Paranoia Barely Works Up A Sweat!


Paranoia is sleek, efficient and hollow. It follows an entry level worker at an IT company through a presentation that leads him and his team being fired and the transgression that forces him to spy on his boss’ rival and former mentor. Since his boss and the mentor are played by Gary Oldman and Harrison Ford, you’d think Paranoia would be a better movie than it is.

When Adam Cassiday (Liam Hemsworth) has his presentation for a new way to use cell phone technology to disengage from connections while giving the appearance of connecting gets shot down by Nicholas Wyatt (Oldman), he uses his team’s discretionary fund – to which he has somehow not been denied access – to fund a farewell party for his team. $16,000 worth.


This not only gets him noticed by Wyatt, it gets him planted by Wyatt in his mentor, Jock Goddard’s (Ford) company. The plan is for him to gain access to a revolutionary advance and provide the details and prototype to Wyatt. He is prepped by Wyatt’s right-hand person, Judith Bolton (Embeth Davidtz) and aces a position at Goddard’s company based on the tech he had presented to Wyatt just before he got canned.

There are some peripherals to the plot – the woman with whom he’s had a recent one-night stand (Amber Heard) turns out to be a hotshot at Goddard’s company; Adam’s dad (Richard Dreyfuss) has emphysema and only Adam’s company benefits have kept them from going under financially; two members of Adam’s former team (Lucas Till, Angela Sarafyan) become a couple – that exist only to serve Adam’s new career in corporate espionage, or give us a reason to root for him.

Another character, FBI Agent Gamble (Josh Holloway), exists solely to provide Adam with a possible way to get himself out of a predicament that seems to grow worse with every passing second.

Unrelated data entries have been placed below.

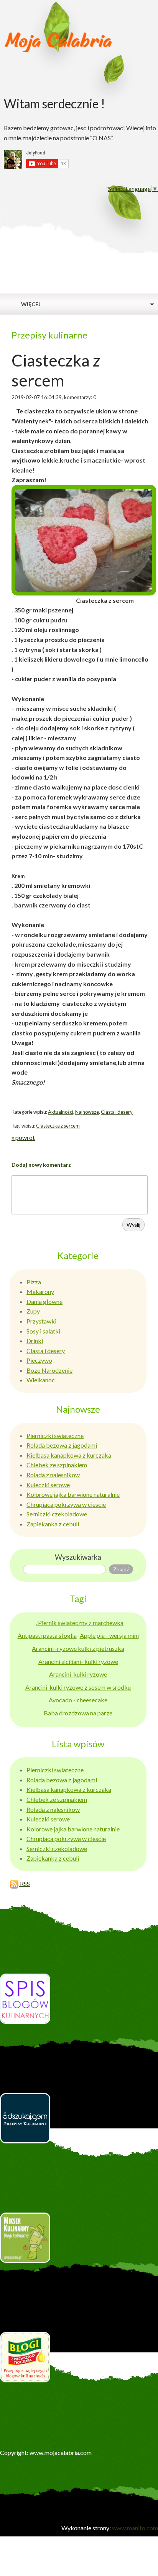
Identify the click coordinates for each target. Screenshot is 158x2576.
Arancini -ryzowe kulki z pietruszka (78, 1648)
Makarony (40, 1291)
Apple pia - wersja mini (109, 1635)
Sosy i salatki (43, 1331)
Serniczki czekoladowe (56, 1514)
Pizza (33, 1282)
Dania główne (44, 1301)
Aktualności (60, 1112)
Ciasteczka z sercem (58, 1126)
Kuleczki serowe (48, 1484)
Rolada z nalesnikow (53, 1474)
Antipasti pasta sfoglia (47, 1635)
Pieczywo (39, 1360)
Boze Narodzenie (49, 1370)
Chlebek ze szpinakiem (56, 1464)
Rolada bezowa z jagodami (61, 1445)
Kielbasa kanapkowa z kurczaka (68, 1455)
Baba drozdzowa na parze (78, 1713)
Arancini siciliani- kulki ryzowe (78, 1661)
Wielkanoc (40, 1379)
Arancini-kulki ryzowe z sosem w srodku (78, 1687)
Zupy (33, 1311)
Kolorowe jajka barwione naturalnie (73, 1494)
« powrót (23, 1137)
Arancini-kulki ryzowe (78, 1674)
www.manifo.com (135, 2527)
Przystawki (41, 1321)
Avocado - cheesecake (78, 1700)
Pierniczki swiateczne (55, 1435)
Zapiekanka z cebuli (52, 1524)
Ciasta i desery (117, 1112)
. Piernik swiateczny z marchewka (79, 1622)
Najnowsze (87, 1112)
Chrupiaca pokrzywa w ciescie (66, 1504)
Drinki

Julian McMahon gets to play Wyatt’s attack dog/bodyguard – another one-note character who exists solely because the plot needs a physical nasty to offset Wyatt’s intellectual nasty.


Pretty much every character is barely sketched in, so the movie only crackles when the big boys and girls – Ford, Oldman, Dreyfuss and Davidtz are onscreen in some combination. Hemsworth does what he can with what he’s got to work with, but he can’t quite hold his own with any of the veteran members of the cast. He doesn’t seem to have his brother, Chris’ ease in front of a camera, or his range.

Technically, the film looks great. The cinematography is sharp; the score is fine; the editing is terrific. Director Robert Luketic keeps moving along at a fair clip – almost as if he knows his script (by Jason Dean Hall and Barry Levy) is far too shy in the character development end. Where the script does show signs of potential is with the levels of double and triple-crossing (even then, the last act is predictable); where it fails is in giving us any real reason to care about any of the characters.